The Legislature was acquiescent. Chapter 325 of the Laws of 1872 allowed him to extend the line from Seventy-ninth street to as far north as Madison avenue should thereafter be opened. "But see," said the Legislature in effect, "how mindful of the public interests we have been. We have imposed a tax of five per cent, on all gross receipts above Seventy-ninth street." When, however, the time came to collect, Vanderbilt innocently pretended that he had no means of knowing whether the fares were taken in on that section of the line, free of taxation, below Seventy-ninth street, or on the taxed portion above it. Behind that fraudulent subterfuge the city officials have never been inclined to go, nor have they made any effort. As a consequence the only revenue that the city has since received from that line has been a meager few thousand dollars a year.
At the very time that he was watering stock, sliding through legislatures corrupt grants of perpetual franchises, and swindling cities and States out of huge sums in taxes, [Footnote: Not alone he. In a tabulated report made public on February 1, 1872, the New York Council of Political Reform charged that in the single item of surface railways, New York City for a long period had been swindled annually out of at least a million dollars. This was an underestimate. All other sections of the capitalist class swindled likewise in taxes.] Vanderbilt was forcing the drivers and conductors on the Fourth avenue surface line to work an average of fifteen hours out of twenty-four, and reducing their daily wages from $2.25 to $2.
Vanderbilt made the pretense that it was necessary to economize; and, as was the invariable rule of the capitalists, the entire burden of the economizing process was thrown upon the already overloaded workers. This subtraction of twenty-five cents a day entailed upon the drivers and conductors and their families many severe deprivations; working for such low wages every cent obviously counted in the management of household affairs. But the methods of the capitalist class in deliberately pyramiding its profits upon the sufferings of the working class were evidenced in this case (as they had been, and since have been, in countless other instances) by the announcement in the Wall Street reports that this reduction in wages was followed by an instant rise in the price of the stock of the Fourth avenue surface line. The lower the wages, the greater the dividends.

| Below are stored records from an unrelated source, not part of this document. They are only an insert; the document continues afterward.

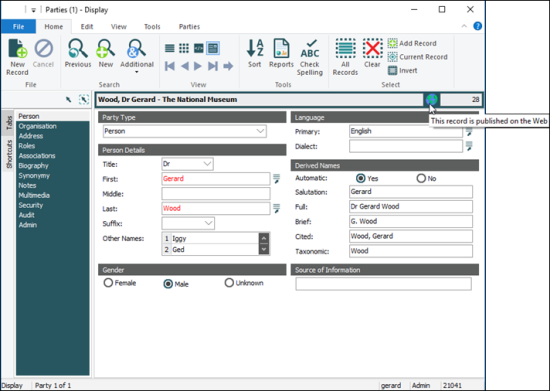Click the Source of Information field
Screen dimensions: 550x391
(x=383, y=284)
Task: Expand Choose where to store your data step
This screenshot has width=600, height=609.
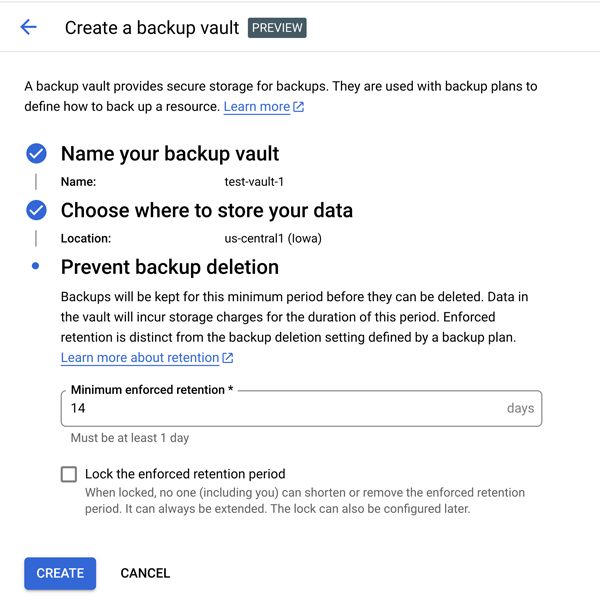Action: [x=206, y=210]
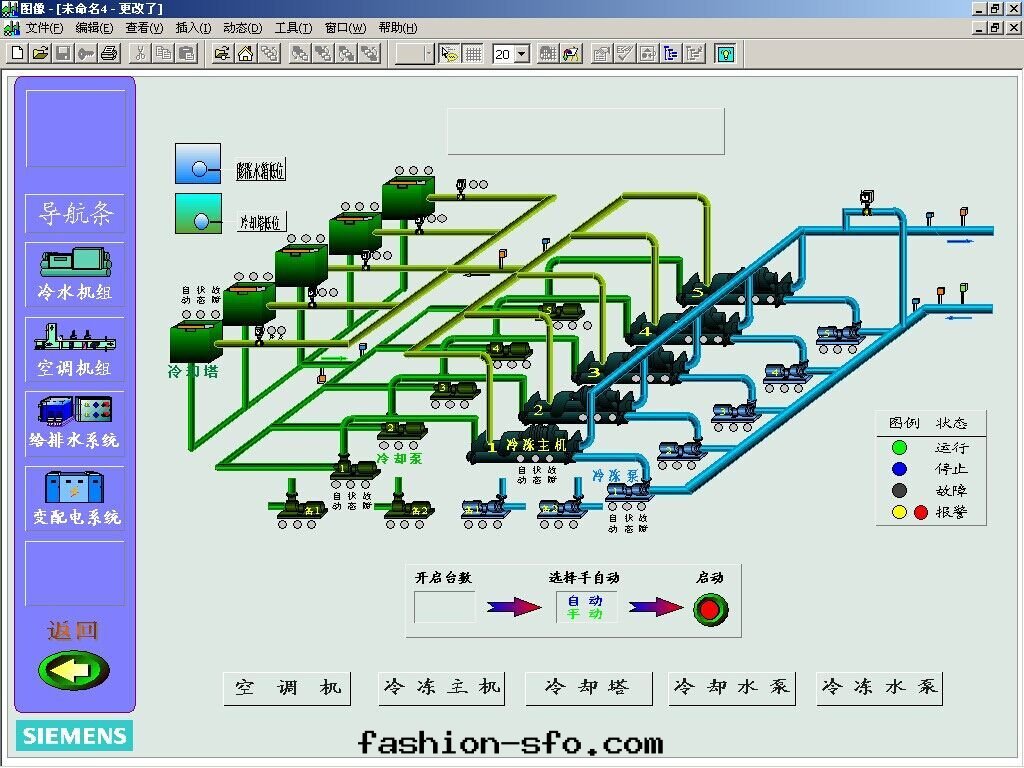The width and height of the screenshot is (1024, 768).
Task: Click the Home page toolbar icon
Action: [x=245, y=53]
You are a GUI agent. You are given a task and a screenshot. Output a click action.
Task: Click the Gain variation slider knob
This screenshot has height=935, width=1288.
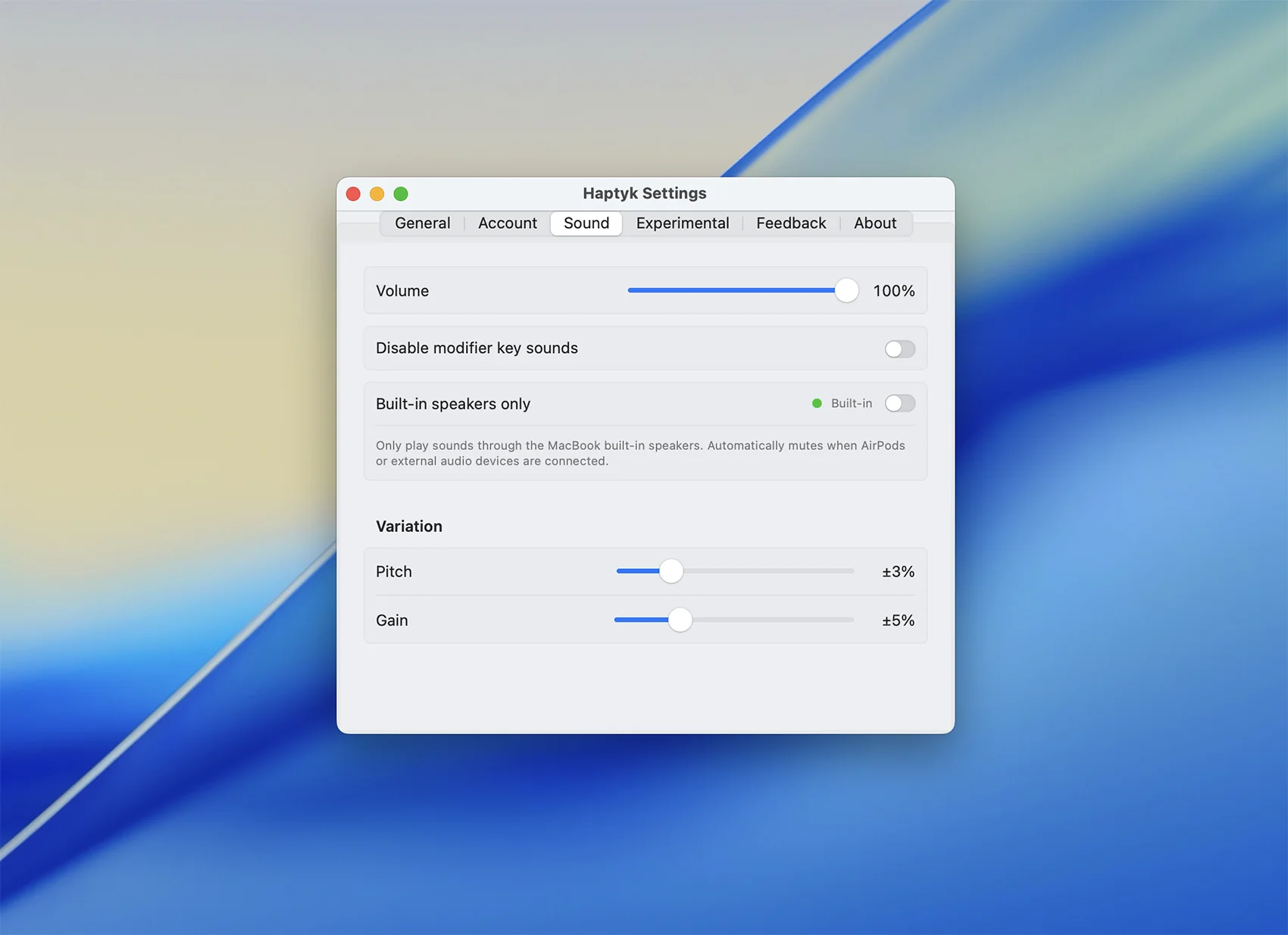tap(680, 620)
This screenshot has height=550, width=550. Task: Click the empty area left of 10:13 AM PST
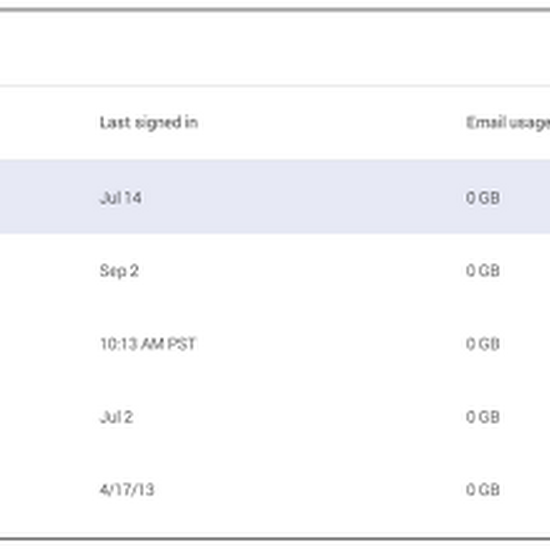coord(49,344)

The further history of the Fourth avenue surface line cannot here be pursued in detail. Suffice to say that the Vanderbilts, in 1894, leased this line for 999 years to the Metropolitan Street Railway Company, controlled by those eminent financiers, William C. Whitney and others, whose monumental briberies, thefts and piracies have frequently been uncovered in official investigations. For almost a thousand years, unless a radical change of conditions comes, the Vanderbilts will draw a princely revenue from the ownership of this franchise alone.

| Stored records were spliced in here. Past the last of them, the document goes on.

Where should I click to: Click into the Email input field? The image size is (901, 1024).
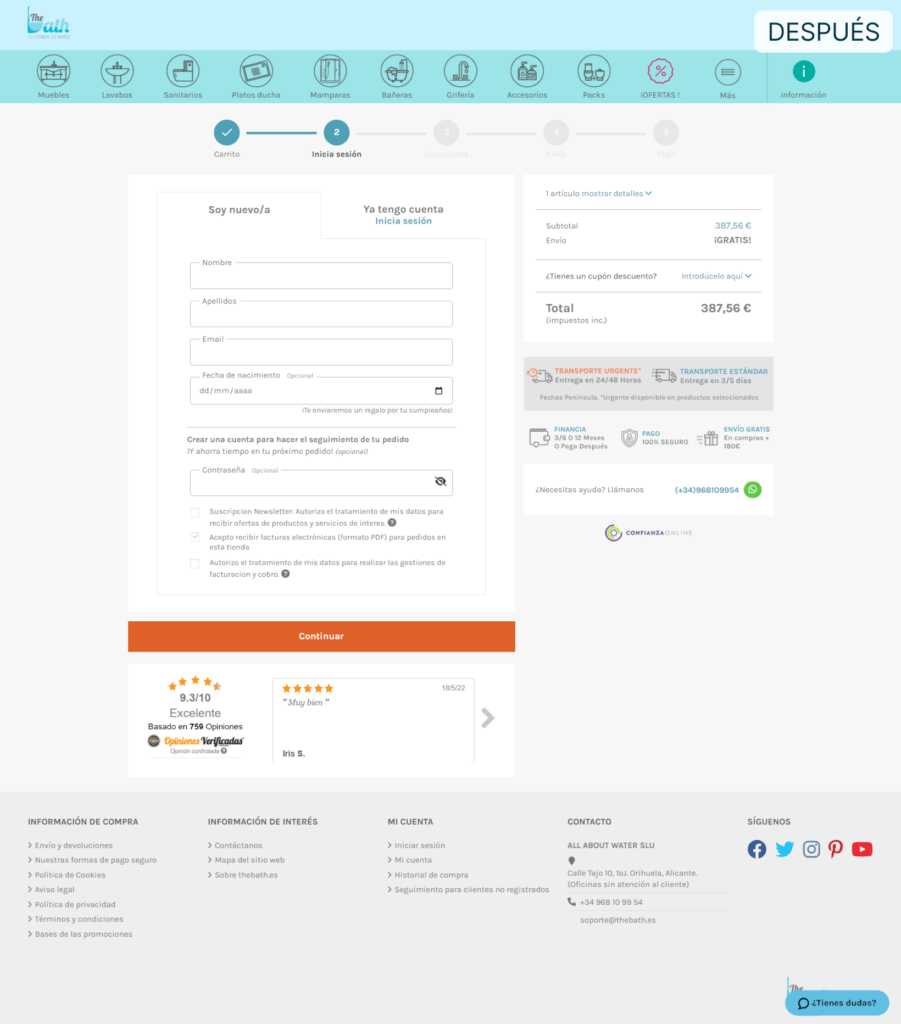(x=321, y=353)
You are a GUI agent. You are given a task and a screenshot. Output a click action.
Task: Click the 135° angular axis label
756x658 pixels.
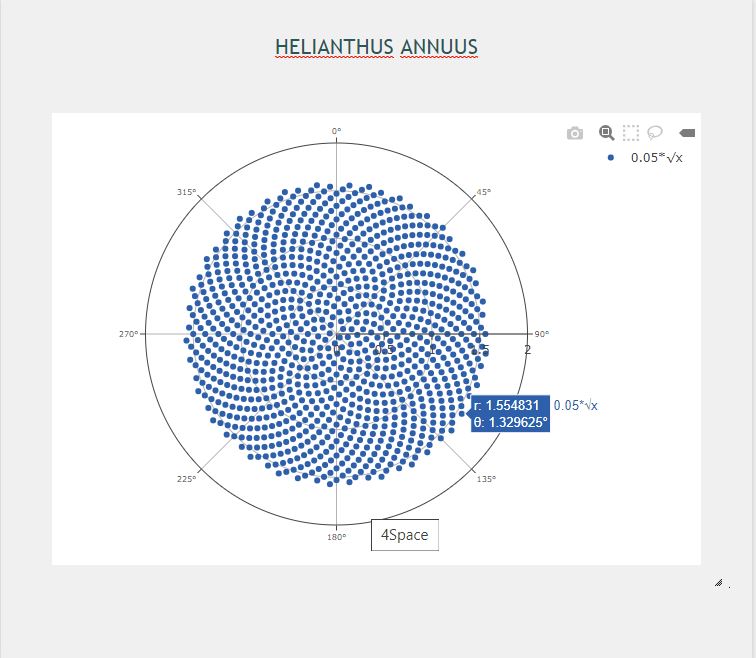pyautogui.click(x=485, y=479)
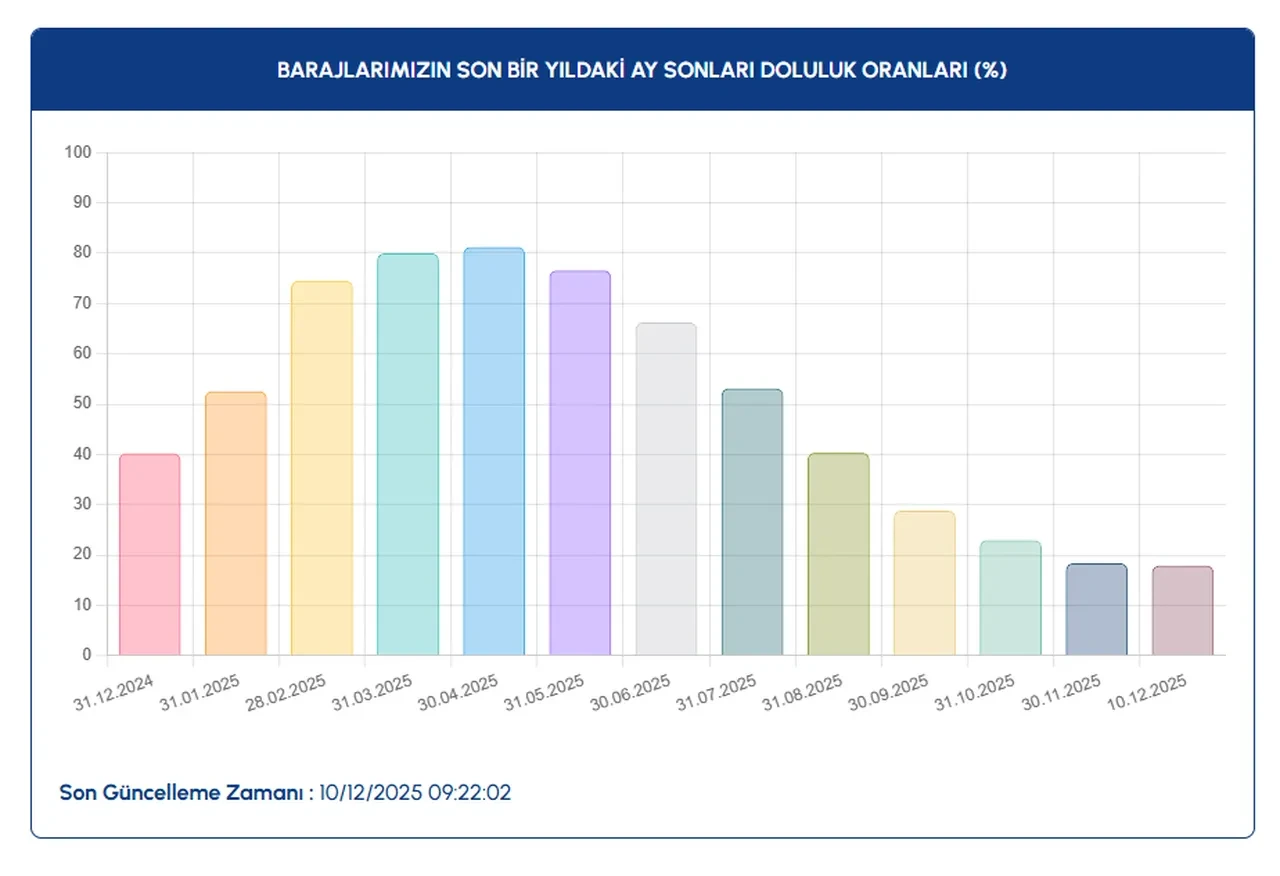Click the chart title about doluluk oranları
1280x876 pixels.
pos(642,70)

It is not necessary to enter into a narrative of all the laws that Vanderbilt bribed Legislature after Legislature, and Common Council after Common Council, into passing—laws giving him for nothing immensely valuable grants of land, shore rights and rights to land under water, more authorizations to make further consolidations and to issue more watered stock. Nor is it necessary to deal with the numerous bills he considered adverse to his interests, that he caused to be smothered in legislative committees by bribery.